Reputation: 835
I have been involved into a Java project that gets payment information from different payment agents, processes it and stores to our billing system (database).
As we had different agents and thus different payment protocols we had sometimes similar and sometimes different methods to work with payments. Some protocols require to add, check and remove payments, some required check status of payment and add payment, and others require to implement very specific to protocol methods. So it is difficult to design hierarchy of DAO interfaces.
Eventually we created a universal DAO interface that supports all of possible methods to do with payments and one implementation of this DAO interface for each payment agent. In case of payment agent doesn't support specific method implementation throws UnsupportedOperationException().

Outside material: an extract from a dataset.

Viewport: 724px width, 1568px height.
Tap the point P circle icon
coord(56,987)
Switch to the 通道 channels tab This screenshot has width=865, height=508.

E.g.:
piblic interface Dao {
void addPayment(Payment p);
void removePayment(Payment p);
...
String getVersion();
}
public PaymentAgentDao implements Dao {
public void addPayment(Payment p) {...}
public void removePayment(Payment p) {...}
public String getVersion() {
throw new UnsupportedOperationException();
}
}
public AnotherAgentDao implements Dao {
public void addPayment(Payment p) {...}
public void removePayment(Payment p) {
throw new UnsupportedOperationException();
}
public String getVersion() {...}
}
I'm wonder is it the best way to handle such situation? Another way is to create specific interfaces (I principle in SOLID) but there will be code duplicity because of the impossibility to create interfaces hierarchy. There are no base methods that supports all payment agents. What is the best practice to handle such situations?
Upvotes: 1
Views: 167
Reputation: 1235
I think it's correct what you've got, but it can be slightly improved.

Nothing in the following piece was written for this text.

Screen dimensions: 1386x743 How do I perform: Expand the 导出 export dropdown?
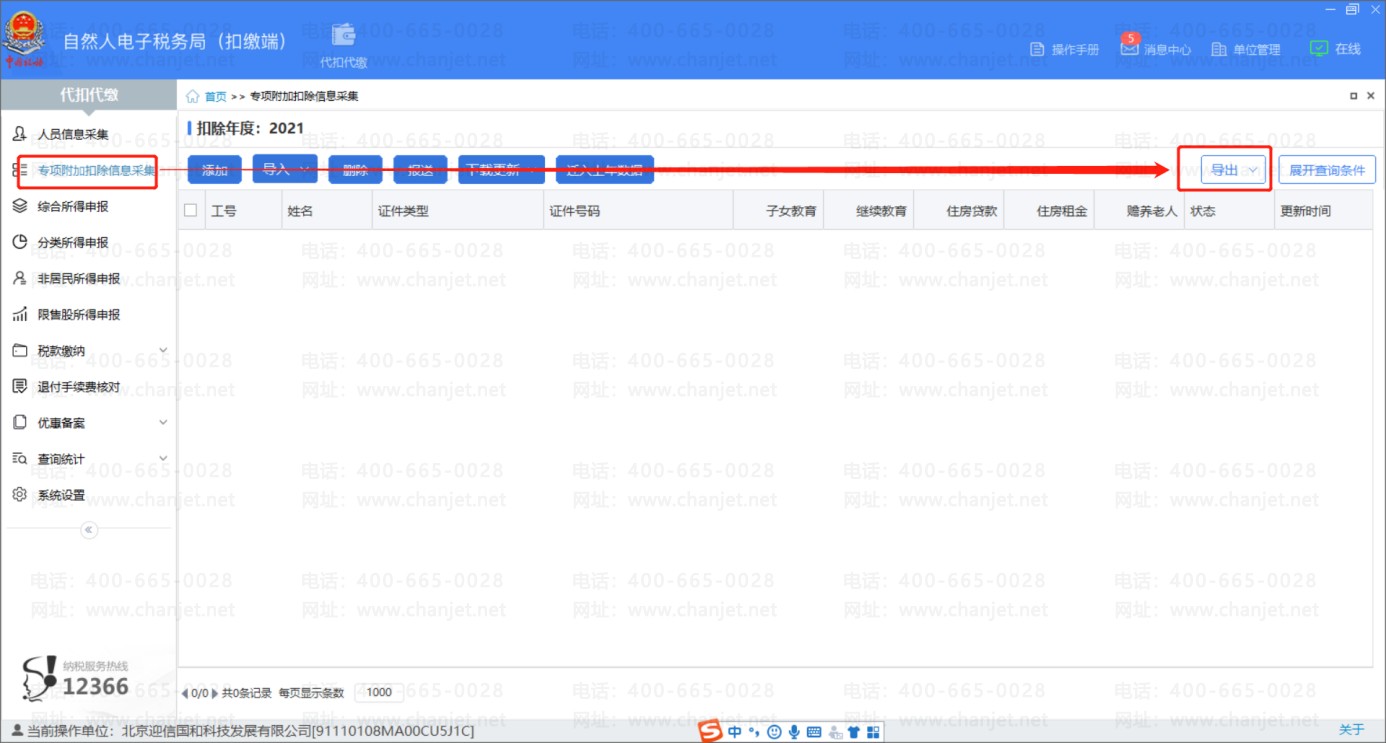(1253, 170)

I think better name for the interface is Agent or even PaymentAgent, because that is the type of the objects in the system. I'd insist you have single type for all those, but the objects are going to be different like people - all similar, but do same things a bit differently. So, one agent simply does the payment, another one checks something, third one can do black magic...
In addition to interface I'd create an abstract class PaymentAgentAdapter with all the methods concrete, but doing nothing. This way all concrete objects of those agents would need to implement only methods, which they actually need. This helps having code a bit shorter.
I would consider throwing UnsupportedOperationException an inconvenience or even incorrectness as it'd require to try-catch all the methods of an Agent on client side.